→ **Письменное задание**
Продолжите, пожалуйста, отрывок о Европе середины 1930-х годов и победах Народного фронта, начав сразу после его последнего предложения.
───── Отрывок для чтения
С тех самых пор и пошло-поехало. Через факельные шествия и публичное сожжение вольнодумных книг, через концентрационные лагеря и барабаны, грохочущие на парадах, через кликушеские речи и хладнокровно взвешенные действия — неуклонно пошло и поехало ко второй мировой войне. В воздухе едко запахло порохом, хотя с внешней стороны все выглядело вполне благопристойно: Муссолини и Гитлер заключили с Англией и Францией невиннейший пакт согласия и сотрудничества, после чего обе державы-победительницы благосклонно согласились на восстановление германского военно-воздушного флота (а Великобритания еще и на возрождение военно-морского), а там им пришлось скрепя сердце соглашаться и со всем остальным. Как удары бича, посыпались на ошалевшую Европу разные приятные неожиданности вроде введения в третьем рейхе явочным путем воинской повинности или внезапно произведенной ремилитаризации Рейнской области и многого-многого другого.
Так и прошли эти три года.
И вдруг застрявшее в фашистской колдобине колесо истории стало со скрипом поворачиваться. Случилось чудо: слова, жарким московским летом 1935 года на разных языках произнесенные в нарядном Колонном зале бывшего Дворянского собрания, начали материализоваться за тысячи километров на запад от него. Наученные горьким немецким опытом, французские коммунисты и социалисты перед лицом общего врага еще в 1934 году договорились о единстве действий; затем произошло слияние революционных и реформистских профсоюзов. К началу 36-го года и во Франции и в Испании был создан Народный фронт. В феврале он победил на выборах в Испании, а в мае — во Франции. Наступила новая эра. В Испании народ немедленно освободил из тюрем свыше тридцати тысяч политических заключенных, главным образом участников Астурийского восстания, после чего новым кортесам оставалось лишь проголосовать всеобщую амнистию.
Во Франции дела пошли еще веселее. Почти сразу после выборов страну охватила небывалая всеобщая забастовка, с занятием бастующими производственных помещений: от шахт и заводов до магазинов и бюро. В гигантской стачке участвовало до пяти миллионов рабочих и служащих, и под ее влиянием палата депутатов без заминки приняла законы о сорокачасовой рабочей неделе, об оплаченных двухнедельных отпусках, о социальном страховании и даже о национализации французского банка, а сверх всего и о роспуске фашистских лиг. И когда подошло Четырнадцатое июля, трудовая Франция смогла с обновленным чувством отпраздновать сто сорок седьмую годовщину взятия Бастилии.
──────────
───── Исходные данные
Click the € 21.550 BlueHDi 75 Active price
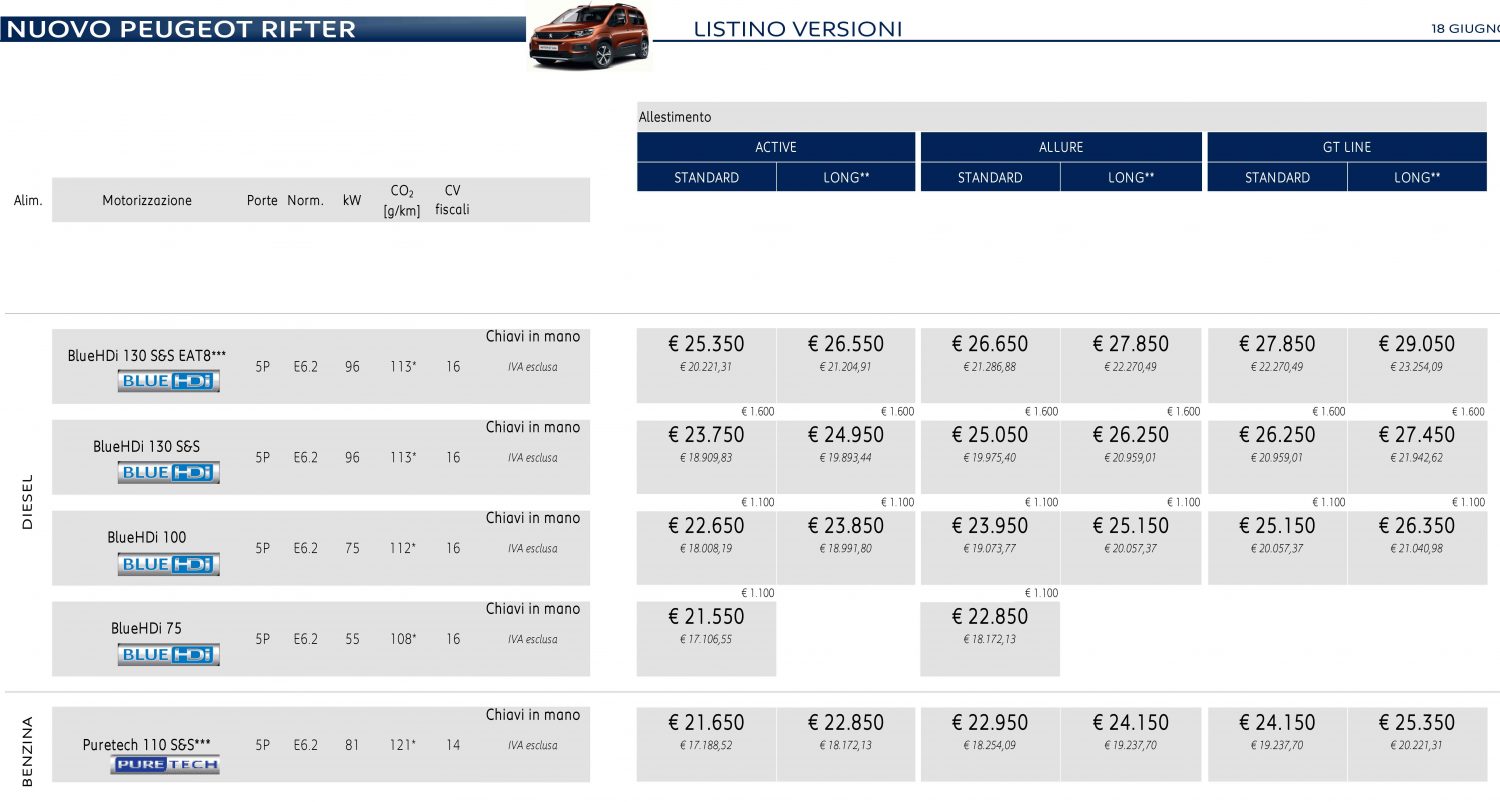 click(706, 617)
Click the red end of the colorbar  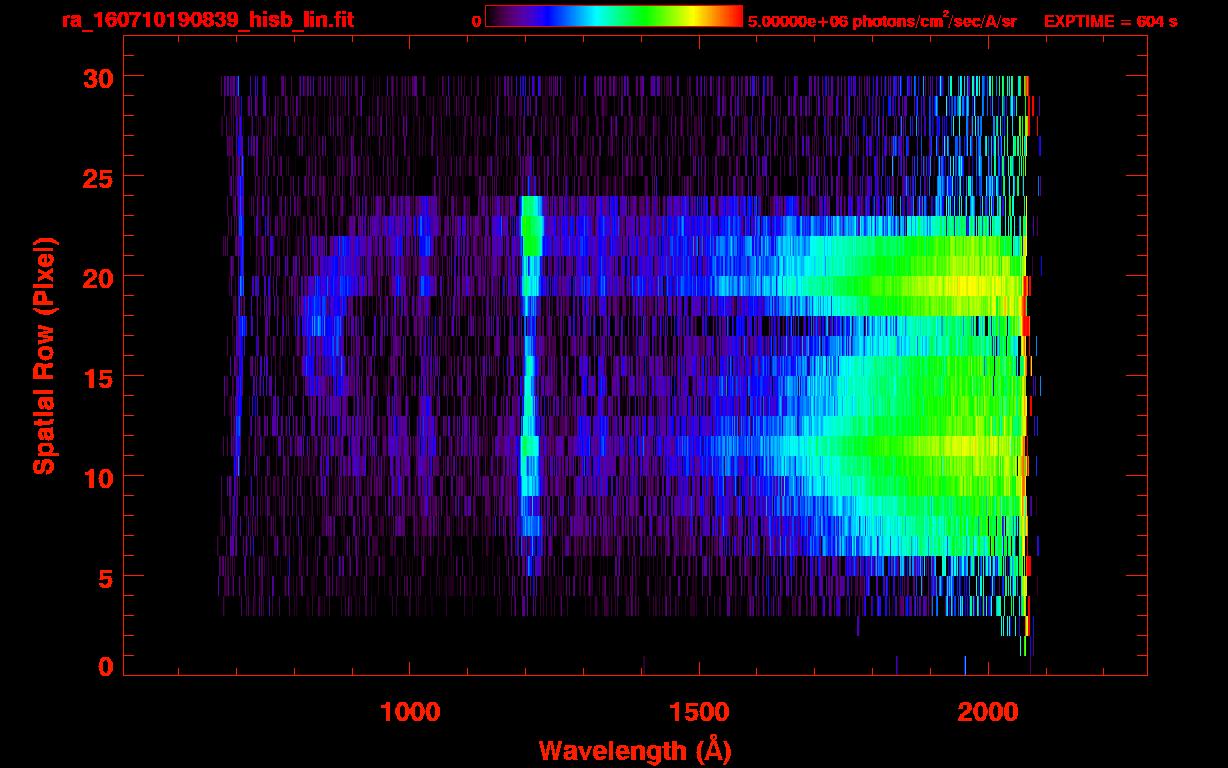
──────────
→ **Ответ к заданию**
Особенный размах празднование приняло в Париже. Двумя кортежами от улицы Риволи и от бульвара Бомарше, сливаясь на площади Бастилии, а от нее направляясь к площади Нации, под трехцветными и красными флагами весь день проходила невиданная в истории манифестация: вместе с делегациями от департаментов в ней участвовало около миллиона человек!
А на четвертые сутки после этого торжества победителей началась гражданская война в Испании.
В середине мая из поездки по Испании возвратился Эренбург, бывший тогда парижским корреспондентом «Известий». Группа левых французских интеллигентов пригласила его поделиться впечатлениями. Закрытая встреча происходила неподалеку от Сен-Лазарского вокзала в пустующем банкетном зале на втором этаже солидного кафе. Я совершенно случайно попал на нее.
С высоты заставленной нотными пюпитрами эстрады для джаза Эренбург, непринужденно раскачиваясь на стуле и засунув руки в карманы, на бойком и безошибочном французском языке, но с неожиданным сильным русским акцентом рассказывал о том, что наблюдал в стране «двадцати миллионов оборванных донкихотов», где он впервые побывал после свержения монархии в 1931 году. Теперь он мог сравнивать и потому увидел, как победа Народного фронта преобразила страну, переживающую бурную, антифеодальную и антиклерикальную революцию. Больше всего Эренбурга поразила внезапно пробудившаяся активность масс, в качестве примера он привел широко известный факт: еще раньше, чем вновь избранные кортесы успели высказаться за амнистию политических заключенных, народ в очень многих местах сам освободил их. В городе Овьедо, например, только что ставшая депутатом Долорес Ибаррури привела к воротам тюрьмы тридцатитысячную демонстрацию. Увидев выставленные во дворе пулеметы, Пасионария отделилась от толпы, направилась прямо на них и потребовала немедленного освобождения узников. Растерявшийся тюремщик вручил ей тяжелую связку ключей, и Долорес отправилась самолично отпирать камеры, а потом вышла к ожидавшим ее людям и, сияя, объявила, что больше в тюрьме никого не осталось.
Рассказал Эренбург и о том, как во многих нищих селениях Южной Испании продолжавшие голодать и при республике издольщики, устав дожидаться аграрной реформы, откладываемой с 1931 года, распахали принадлежащие латифундистам охотничьи угодья и устроили на них коллективные хозяйства и как гражданская гвардия; печально знаменитая гуардиа сивиль, по старой привычке убивала их за это.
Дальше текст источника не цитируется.